Già dalle prime ore di ieri, sulla cancellata antistante la sede della ditta è apparso uno striscione con la scritta “Bossi vogliamo i nostri soldi”. Una frase che racchiude lo stato d’animo dei lavoratori che si sono presentati al presidio per avere risposte concrete dall’azienda.

Dopo numerosi tentativi, i rappresentanti delle sigle sindacali sono riusciti ad ottenere un incontro con la dirigenza per trovare un accordi in merito alle spettanze che, a ieri mattina, non risultavano ancora saldate. «Non ce ne andiamo finchè non avremo quello che ci spetta, abbiamo lavorato e per questo dobbiamo essere pagati» commenta uno dei lavoratori.

Poco dopo mezzogiorno ecco uscire i rappresentanti «Il tavolo delle trattative rimane aperto - comunica Stefano Rizzi della Fillea Cgil - L’azienda ha promesso che, entro le 17 di oggi (ieri per chi legge), salderà le spettanze di luglio e, se così fosse il presidio verrà sospeso». Una decisione che vede la maggior parte dei lavoratori fare fronte comune ma, come prevedibile c’è chi dissente.

«Ad oggi stiamo discutendo delle spettanze - continua Rizzi - non dimentichiamo che da ottobre 32 persone saranno licenziate». Per Luca Francioli Filca Cisl: «Grazie alle manifestazione e agli scioperi il tavolo delle trattative è stato riaperto - interviene - È stato fatto un passo avanti nei confronti dei lavoratori, hanno condiviso alcune delle nostre proposte».

E, anche con qualche minuto di anticipo, arriva la conferma che, come pattuito lo stipendio di luglio è stato accreditato. «Per questo - assicura Rizzo - il presidio è ufficialmente sospeso e da domani (oggi) riprenderanno i lavori nei cantieri».

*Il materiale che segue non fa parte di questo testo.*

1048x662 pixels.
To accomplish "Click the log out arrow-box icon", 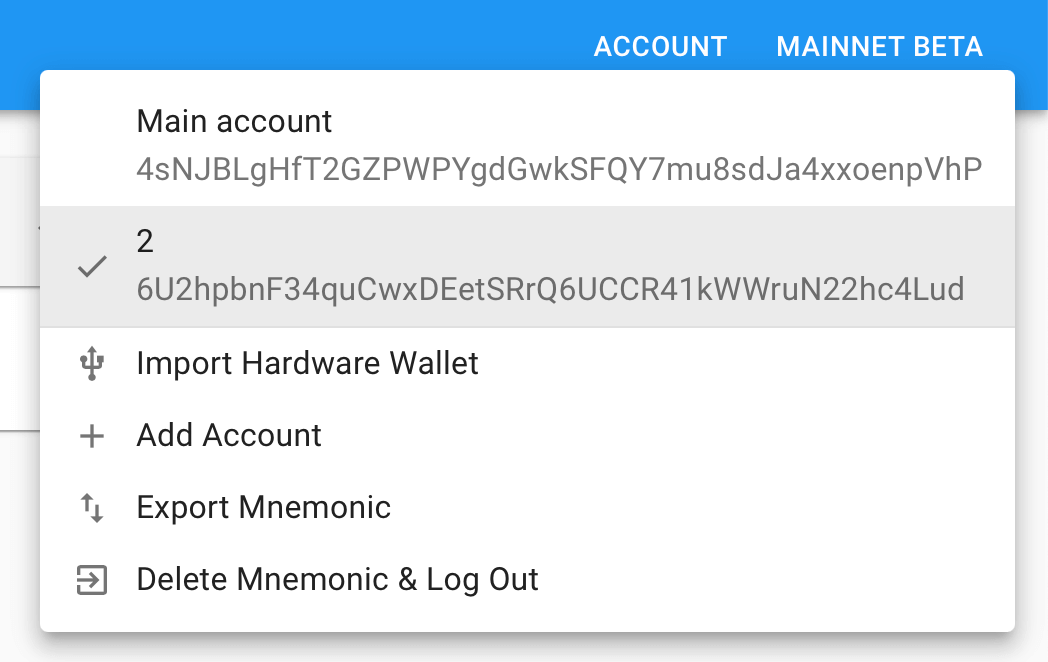I will [92, 580].
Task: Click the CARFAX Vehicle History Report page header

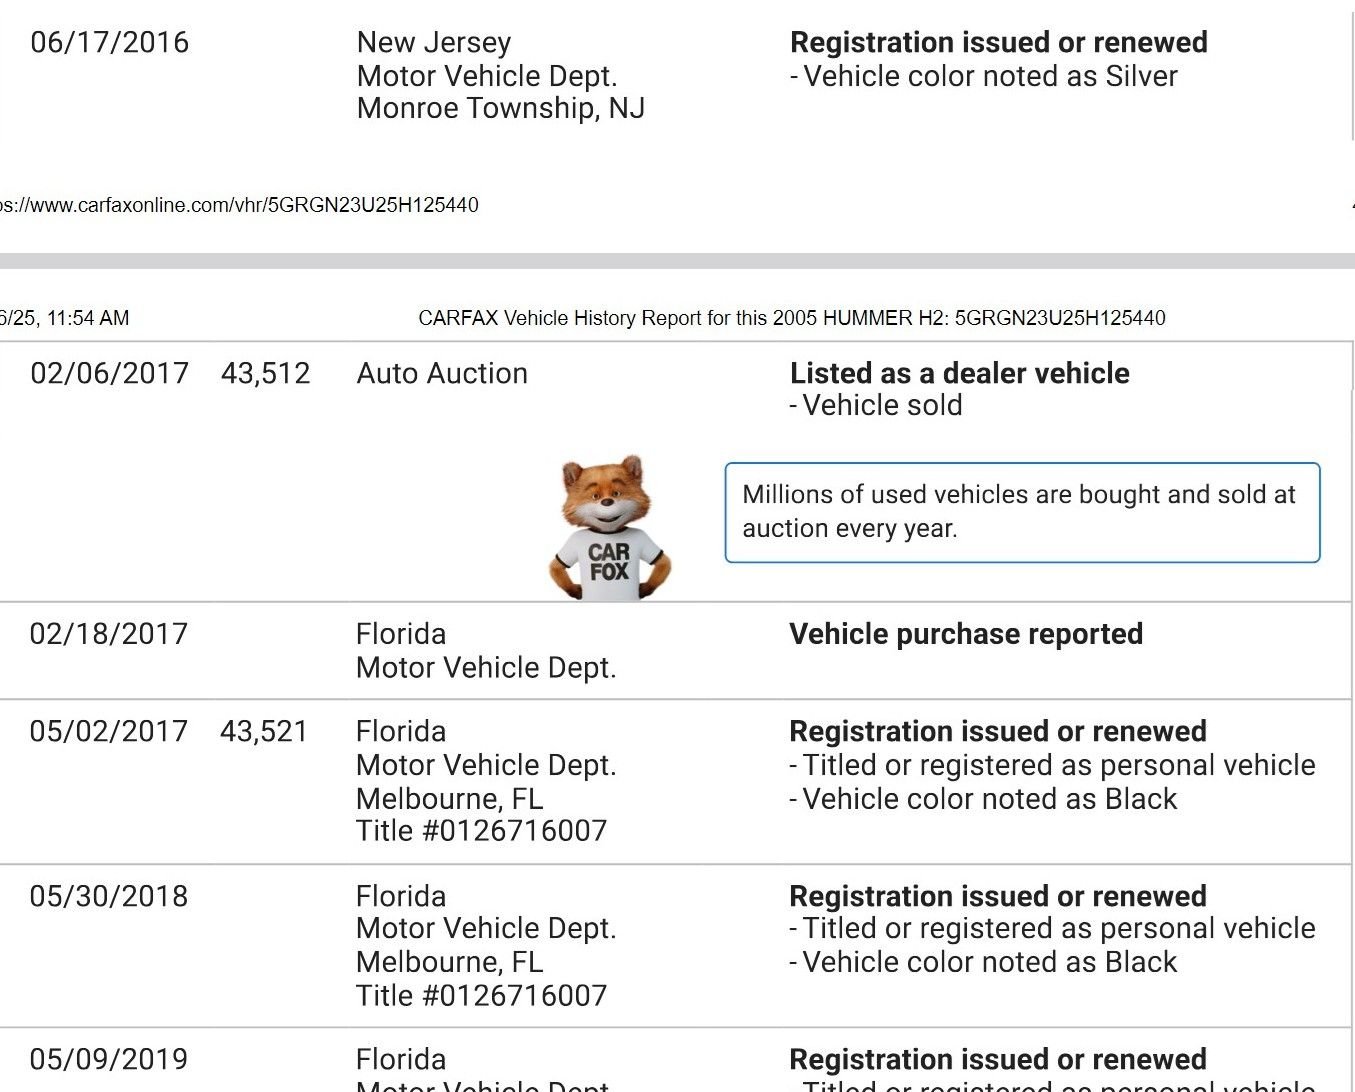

Tutto sistemato? Non ancora perchè, come precisato da tutte le sigle sindacali, la strada è ancora lunga ma almeno «abbiamo visto un’apertura fino a qualche giorno lontana». La prossima data importante è quella di martedì 19 settembre quando ci sarà il prossimo incontro, con il presidio davanti la sede di via Torino.